== QUESTIONS TO ANSWER ==
1. In the abstract on extracellular vesicle biodistribution, what constituent of the vesicles does the new qPCR assay target?
2. Summarize the abstract on extracellular vesicle biodistribution in two sentences.

== PASSAGE SHOWN ==
-*-

Evaluation of unmodified human cell‐derived extracellular vesicle mitochondrial deoxyribonucleic acid‐based biodistribution in rodents

Abstract Recently, extracellular vesicles (EVs) have been developed as therapeutic targets for various diseases. Biodistribution is crucial for EVs intended for therapeutic purposes because it can determine the degree of on‐ and off‐target effects. This study aimed to explore techniques to evaluate the biodistribution of unmodified EVs. We devised a novel quantitative polymerase chain reaction (qPCR)‐based assay to detect unmodified EVs by targeting mitochondrial deoxyribonucleic acid (mtDNA), a constituent of EVs. We focused on specific mtDNA regions that exhibited homologous variations distinct from their rodent mtDNA counterparts to establish this analytical approach. Herein, we successfully designed primers and probes targeting human and rodent mtDNA sequences and developed a highly specific and sensitive qPCR method. Furthermore, the quantification range of EVs isolated from various cells differed based on the manufacturer and cell source. IRDye 800CW‐labelled Expi293F EV mimetics were administered to the animals via the tail vein to compare the imaging test and mtDNA‐qPCR results. The results obtained from imaging tests and mtDNA‐qPCR to investigate EV biodistribution patterns revealed differences. The results revealed that our newly developed method effectively determined the biodistribution of unmodified EVs with high sensitivity and reproducibility.

-*-

== DATASET RECORDS ==
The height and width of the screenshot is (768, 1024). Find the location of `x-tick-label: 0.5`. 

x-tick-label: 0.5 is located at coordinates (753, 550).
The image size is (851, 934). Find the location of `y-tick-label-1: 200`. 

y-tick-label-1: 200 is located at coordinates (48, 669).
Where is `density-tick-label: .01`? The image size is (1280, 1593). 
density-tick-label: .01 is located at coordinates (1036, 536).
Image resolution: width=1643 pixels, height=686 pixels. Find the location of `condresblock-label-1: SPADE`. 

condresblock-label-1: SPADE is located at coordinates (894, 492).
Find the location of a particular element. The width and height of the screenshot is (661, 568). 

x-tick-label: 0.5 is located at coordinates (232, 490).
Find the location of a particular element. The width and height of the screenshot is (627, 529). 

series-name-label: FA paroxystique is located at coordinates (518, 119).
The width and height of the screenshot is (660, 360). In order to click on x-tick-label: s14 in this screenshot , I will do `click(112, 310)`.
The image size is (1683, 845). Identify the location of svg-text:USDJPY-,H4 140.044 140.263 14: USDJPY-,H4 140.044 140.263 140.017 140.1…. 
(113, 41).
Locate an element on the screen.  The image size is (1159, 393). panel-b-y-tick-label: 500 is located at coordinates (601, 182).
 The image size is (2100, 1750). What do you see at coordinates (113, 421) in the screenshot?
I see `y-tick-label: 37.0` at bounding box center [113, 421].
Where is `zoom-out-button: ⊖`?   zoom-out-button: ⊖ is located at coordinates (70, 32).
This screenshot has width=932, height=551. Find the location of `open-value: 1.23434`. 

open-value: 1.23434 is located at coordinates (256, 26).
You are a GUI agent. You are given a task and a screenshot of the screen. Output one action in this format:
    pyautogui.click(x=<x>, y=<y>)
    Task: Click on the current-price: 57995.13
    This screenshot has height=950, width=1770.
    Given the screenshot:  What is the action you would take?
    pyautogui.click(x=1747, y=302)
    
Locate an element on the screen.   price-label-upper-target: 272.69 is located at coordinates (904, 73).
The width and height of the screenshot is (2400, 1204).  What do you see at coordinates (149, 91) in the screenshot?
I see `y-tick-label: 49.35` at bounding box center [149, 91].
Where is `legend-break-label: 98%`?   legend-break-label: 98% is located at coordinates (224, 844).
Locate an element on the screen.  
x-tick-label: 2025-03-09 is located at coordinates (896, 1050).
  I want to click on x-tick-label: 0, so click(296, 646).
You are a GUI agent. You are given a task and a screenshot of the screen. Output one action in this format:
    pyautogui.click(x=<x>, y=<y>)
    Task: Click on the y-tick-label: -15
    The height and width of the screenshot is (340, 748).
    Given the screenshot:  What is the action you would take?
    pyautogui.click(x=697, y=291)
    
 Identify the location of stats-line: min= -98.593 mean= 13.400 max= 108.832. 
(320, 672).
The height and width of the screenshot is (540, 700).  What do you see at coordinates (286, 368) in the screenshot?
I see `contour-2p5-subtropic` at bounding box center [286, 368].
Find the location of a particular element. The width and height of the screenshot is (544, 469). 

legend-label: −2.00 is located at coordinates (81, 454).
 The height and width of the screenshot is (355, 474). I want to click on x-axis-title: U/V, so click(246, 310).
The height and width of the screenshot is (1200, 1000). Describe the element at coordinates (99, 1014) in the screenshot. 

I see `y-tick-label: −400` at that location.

-*-

== ANSWER SET ==
1. Mitochondrial deoxyribonucleic acid (mtDNA).

2. The study developed a highly specific and sensitive qPCR assay that detects unmodified extracellular vesicles by targeting human mitochondrial DNA regions that differ from their rodent counterparts. When this method was compared with imaging of IRDye 800CW-labelled Expi293F EV mimetics given through the tail vein, the two approaches revealed different biodistribution patterns, and the new method determined the biodistribution of unmodified EVs with high sensitivity and reproducibility.